Vivian's travels

Interstellar particles extracted from primitive meteorites here on earth may have lovely stories to tell about their adventures on earth, in our solar system, in interstellar space before arriving in our solar system, and even in the atmosphere of the red giant star which assembled the carbon (and other) atoms of which they are made [1].

Aberration-corrected closeup of a rim/core (top/center) interface with a binarized blue-channel brightfield showing rim (002) layers edge-on near the top, and a yellow high angle annular darkfield image showing individual heavy atom nuclei in rim and core. Yellow dot-clusters show scattering from single atomic nuclei heavier than carbon, taken with 300kV electrons, spatial resolution <1Ă…, and help from Andrew Lupini and Jing Tao of ORNL's Pennycook Lab.

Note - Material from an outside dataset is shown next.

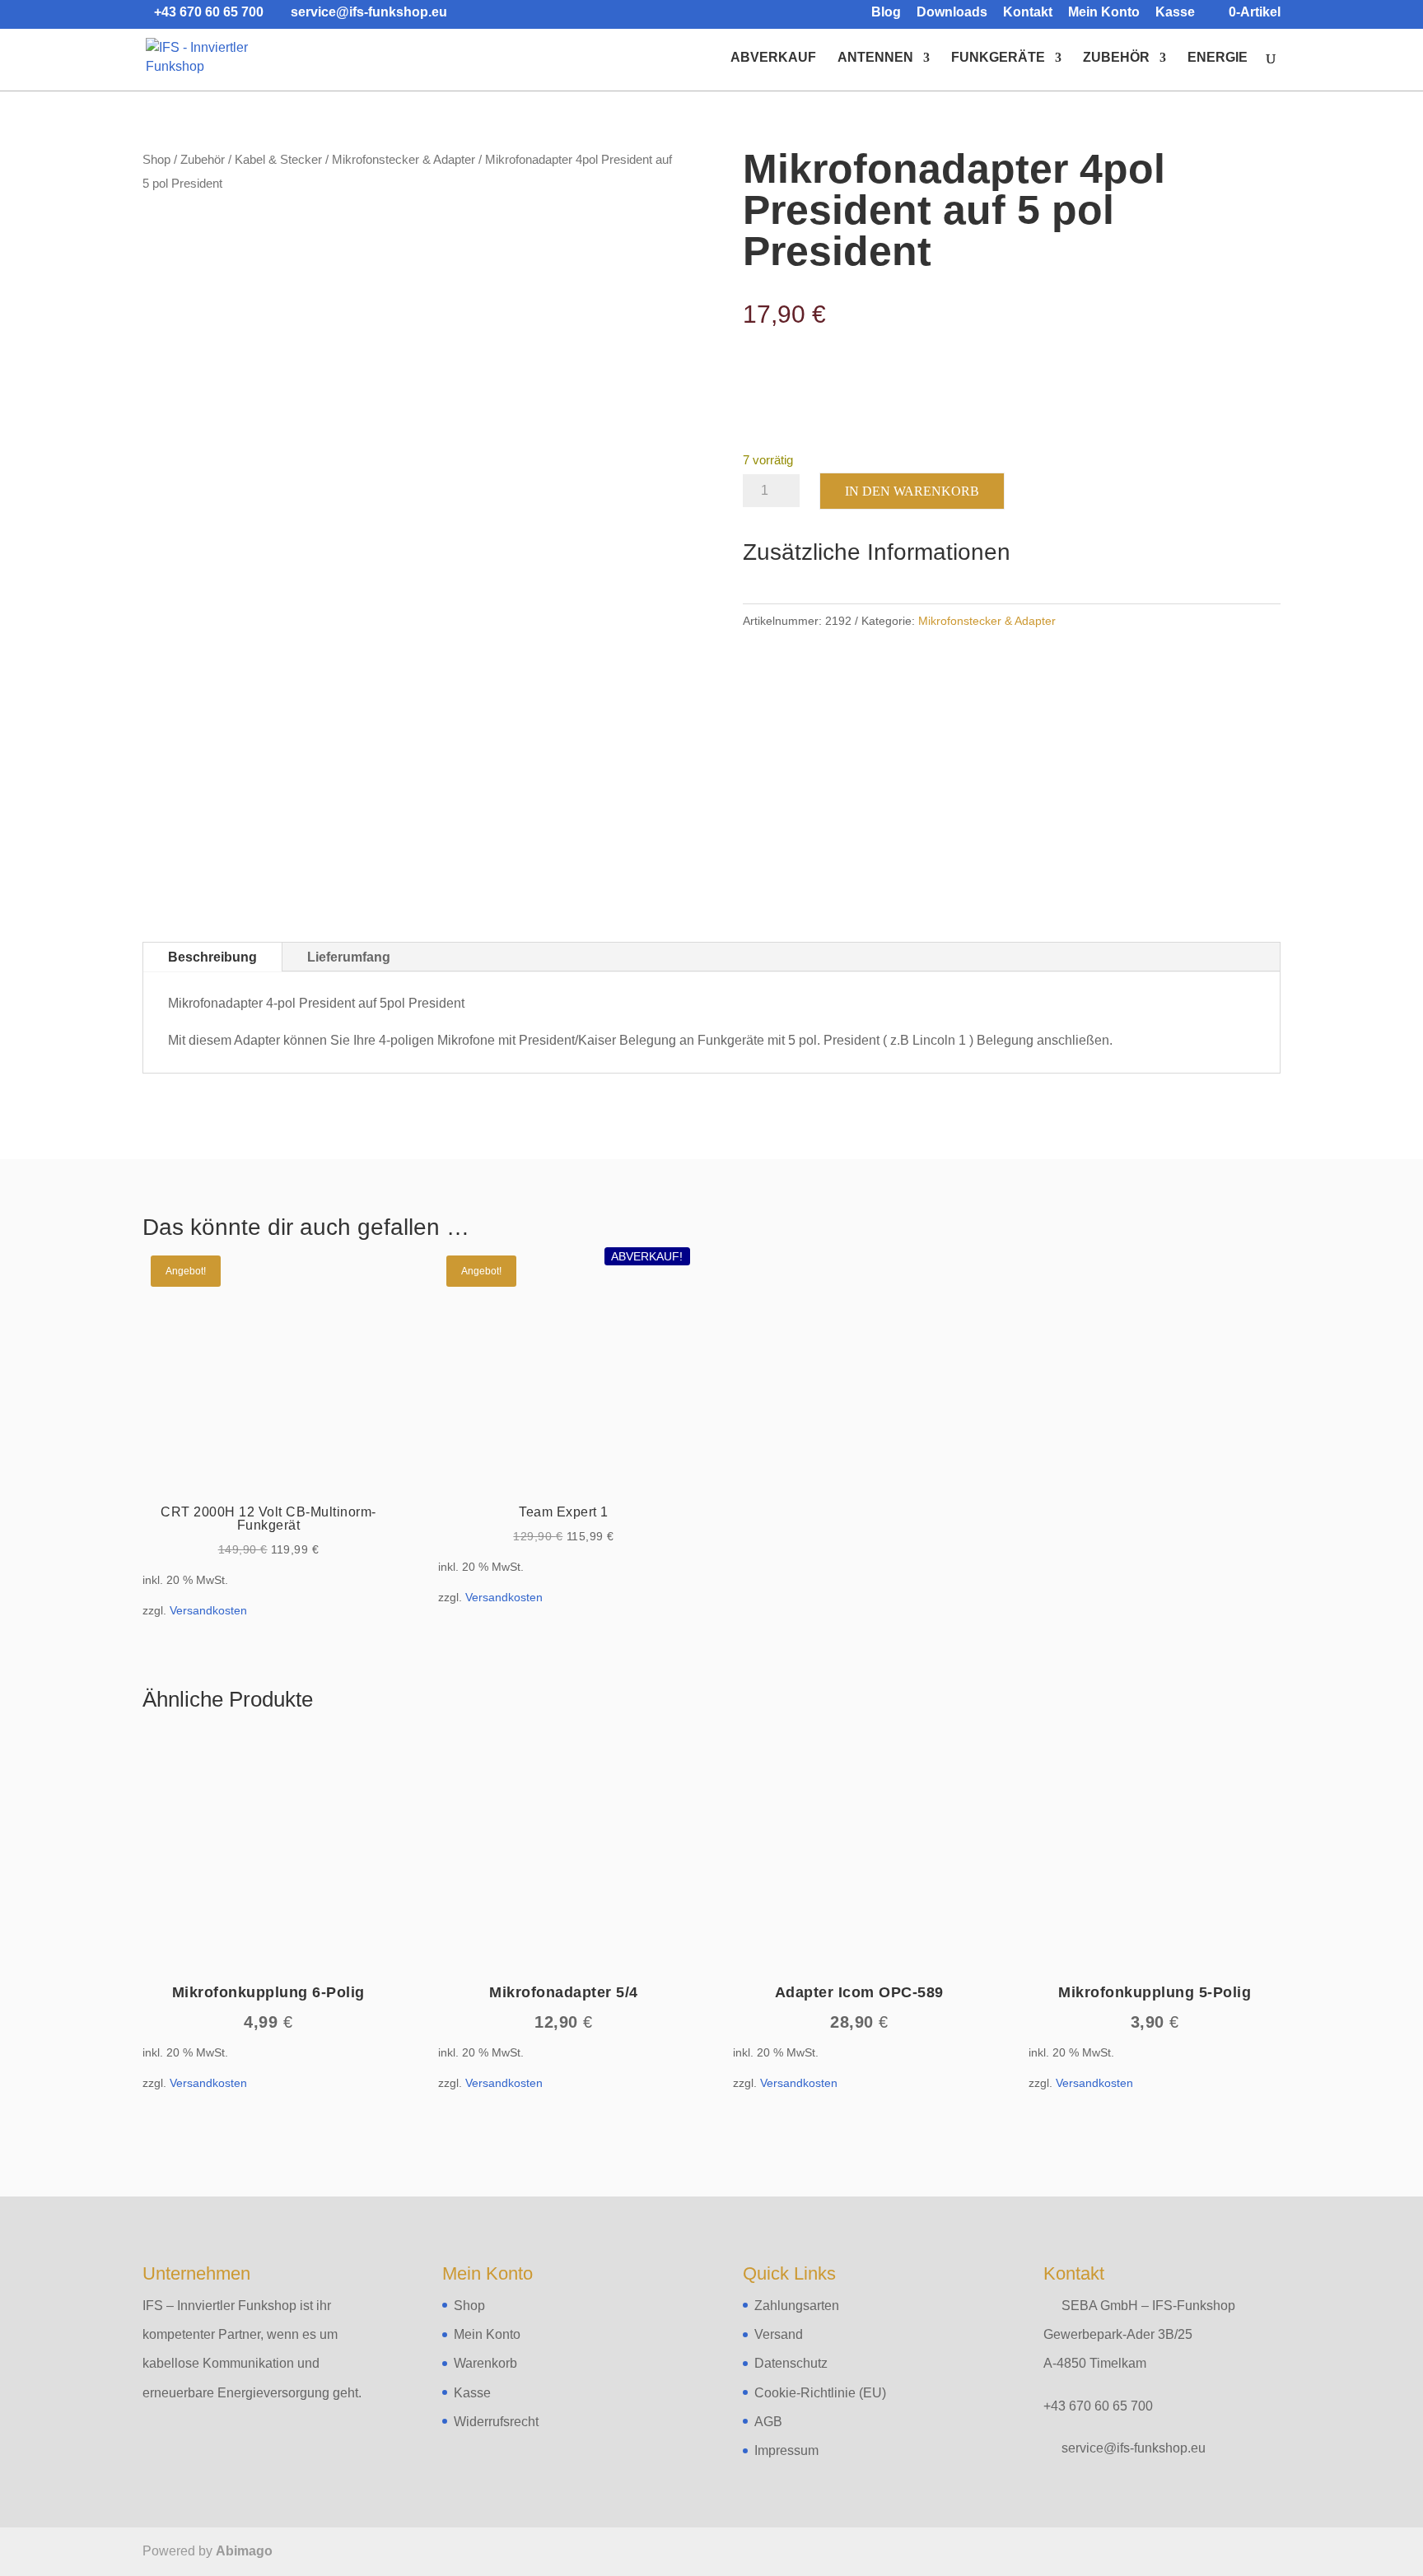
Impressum (786, 2450)
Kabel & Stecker (278, 159)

At left find images in yellow, taken using a microscope at Oak Ridge National Lab [2], of scattering from single atomic nuclei possibly frozen in place during the solidification and coating of a presolar core-rim onion like Vivian, about when the core droplet solidified in the atmosphere of a carbon-producing red-giant star more than 4.5 billion years ago. The brightness of those yellow spots might, in the future, be used to count the number of protons in each nucleus, and hence to inventory heavy atoms present in that ancient star's atmosphere. For instance, a 2008 report by Zak Jost [3] suggests that here we are seeing about 500 ppma of "heavy atoms" having on the order of 18 to 30 protons, although we've not in this case examined which might be surface atoms from specimen prep.

Footnotes:

  1. Timothy J. Volkert and P. Fraundorf (2006) "The travel diary of a micron-sized sphere, found in the Murchison meteorite" (2006 NASA/MO space grant project, final report) pdf.
  2. P. Fraundorf, Tristan Hundley and Melanie Lipp (2019) "Synthesis of unlayered graphene from carbon droplets: In stars and in the lab", draft for Astrophysical Journal Letters.
  3. Zak Jost (2008) "Interpreting Images from a Transmission Electron Microscope" (NASA/Missouri SpaceGrant Report) 7 pages pdf.